* TASK PROMPT: Restate word for word the span of lines that opens with the line containing "Careers (748, 2297)" and closes with the last line of the material. Include both ends and nothing more.

* DATA TO PROCESS:
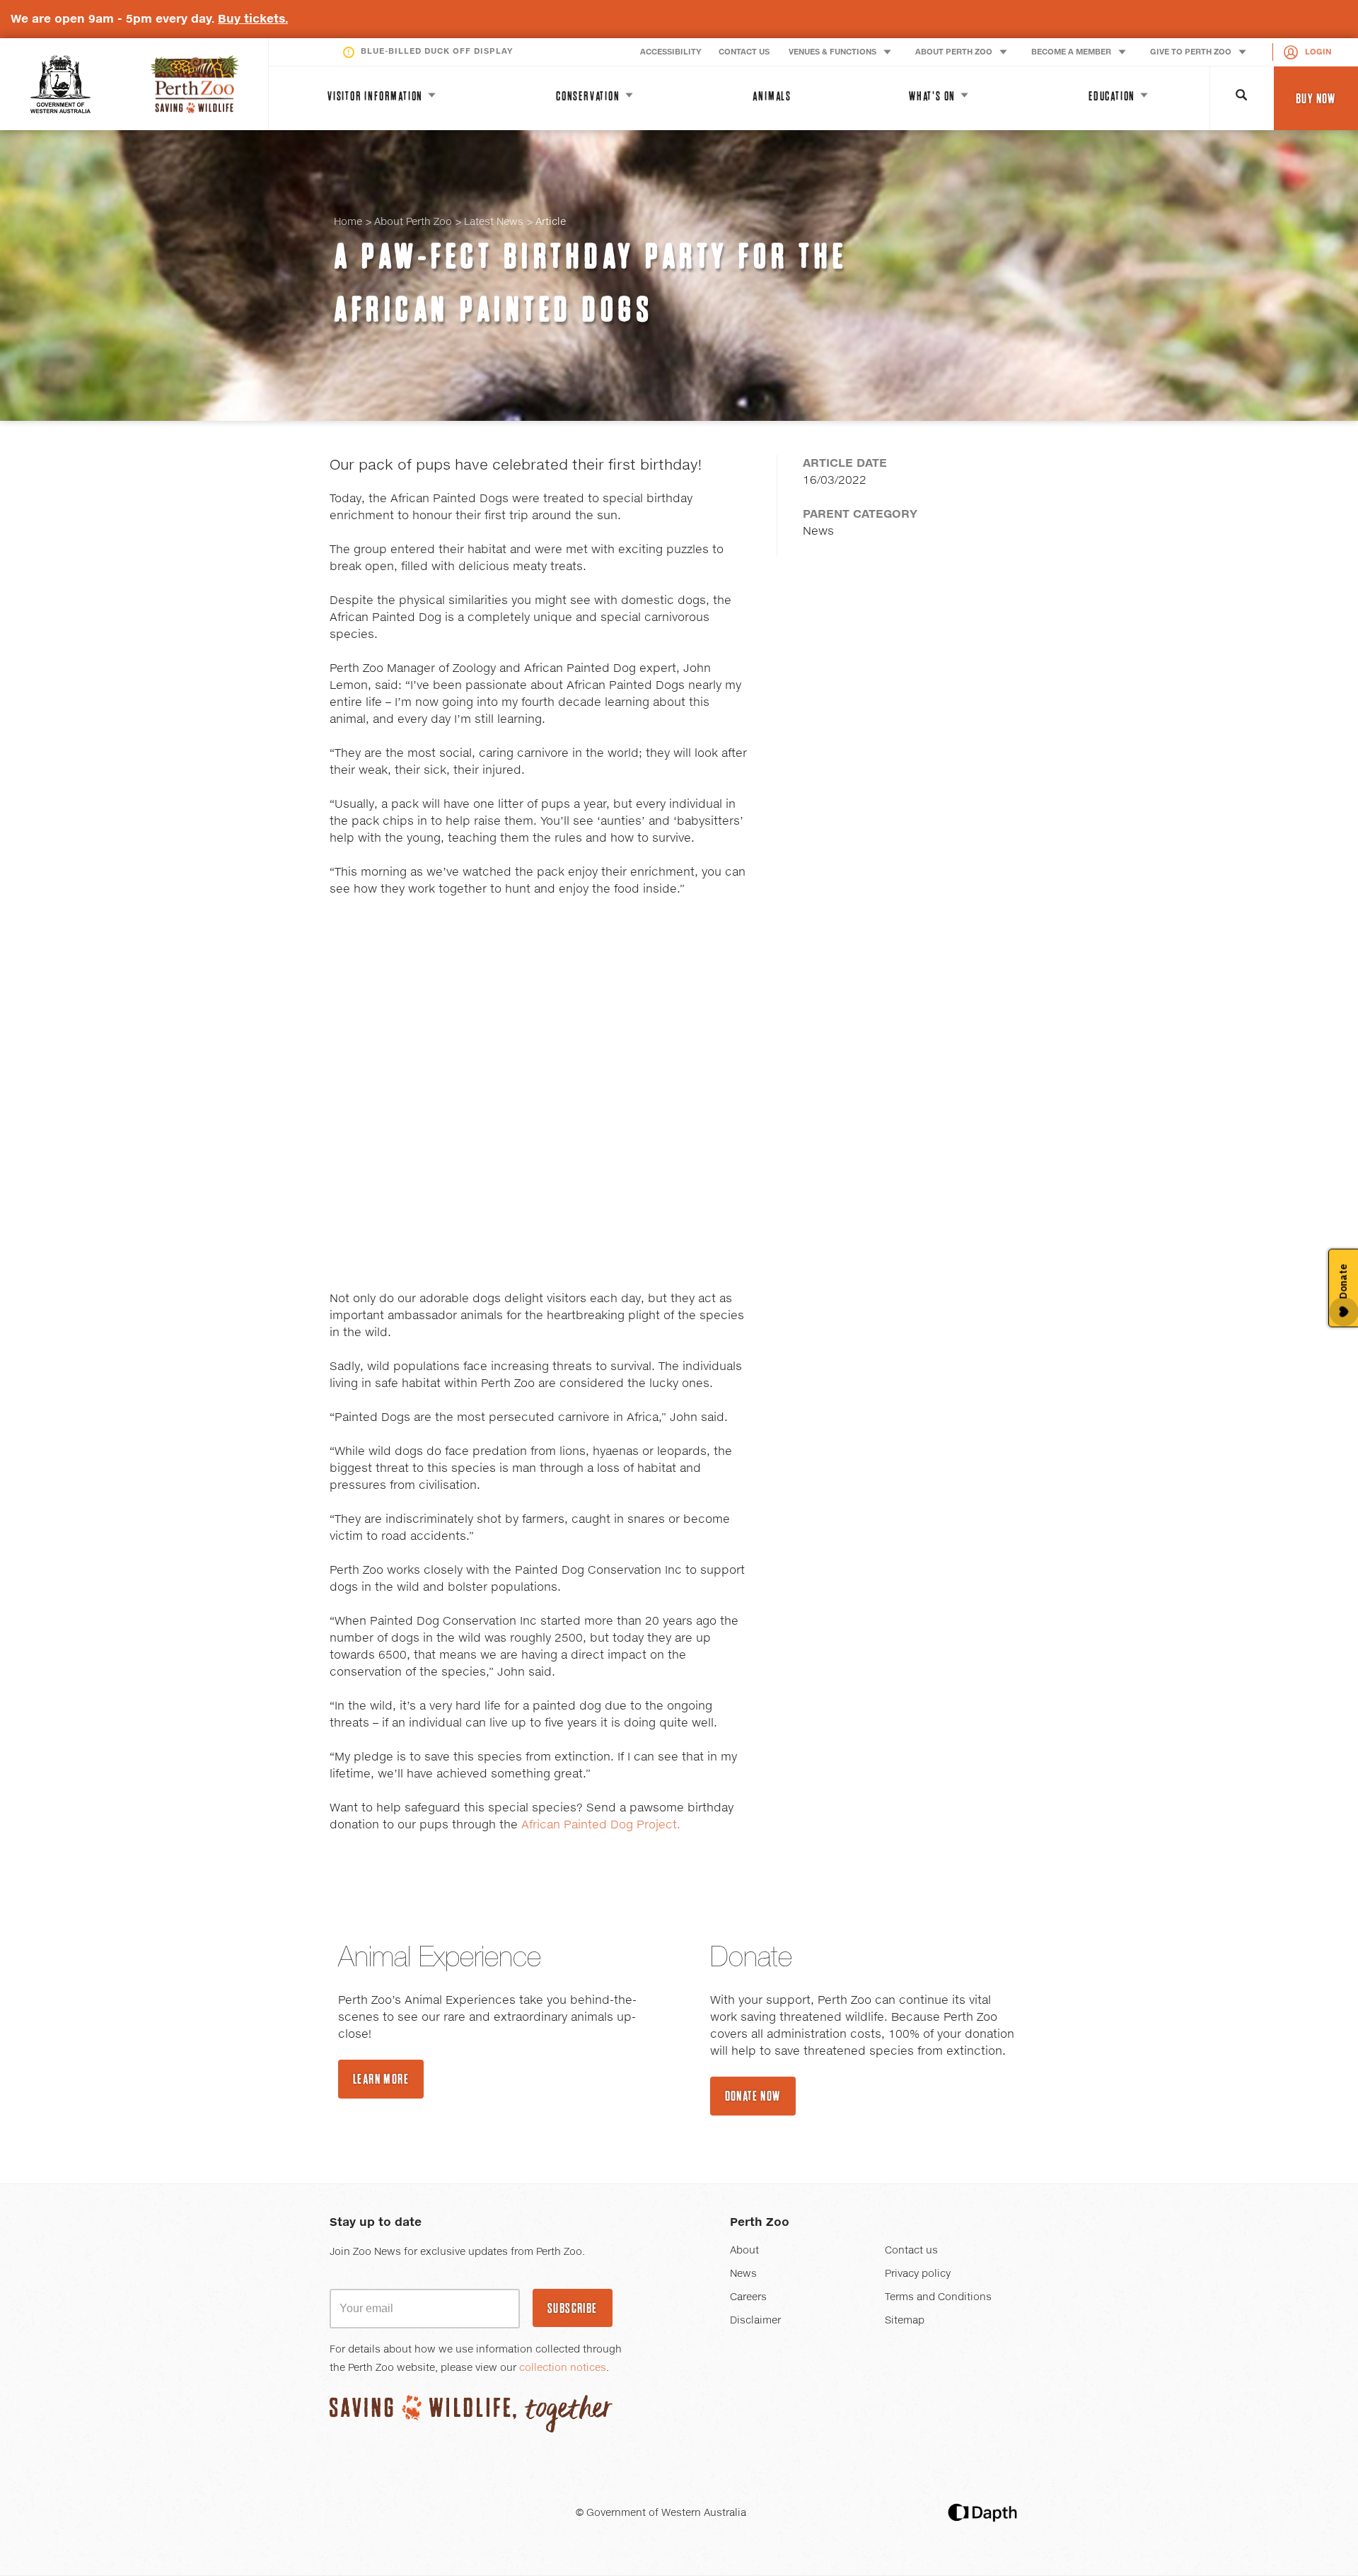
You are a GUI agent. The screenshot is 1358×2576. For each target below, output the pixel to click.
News (743, 2274)
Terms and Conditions (938, 2297)
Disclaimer (755, 2321)
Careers (748, 2297)
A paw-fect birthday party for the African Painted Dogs (591, 282)
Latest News (493, 222)
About (744, 2251)
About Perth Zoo (413, 222)
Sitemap (904, 2321)
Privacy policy (918, 2274)
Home (348, 222)
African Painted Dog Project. (600, 1825)
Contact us (911, 2251)
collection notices (562, 2368)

* THE COMPLETED TASK:
Careers (748, 2297)
A paw-fect birthday party for the African Painted Dogs (591, 282)
Latest News (493, 222)
About (744, 2251)
About Perth Zoo (413, 222)
Sitemap (904, 2321)
Privacy policy (918, 2274)
Home (348, 222)
African Painted Dog Project. (600, 1825)
Contact us (911, 2251)
collection notices (562, 2368)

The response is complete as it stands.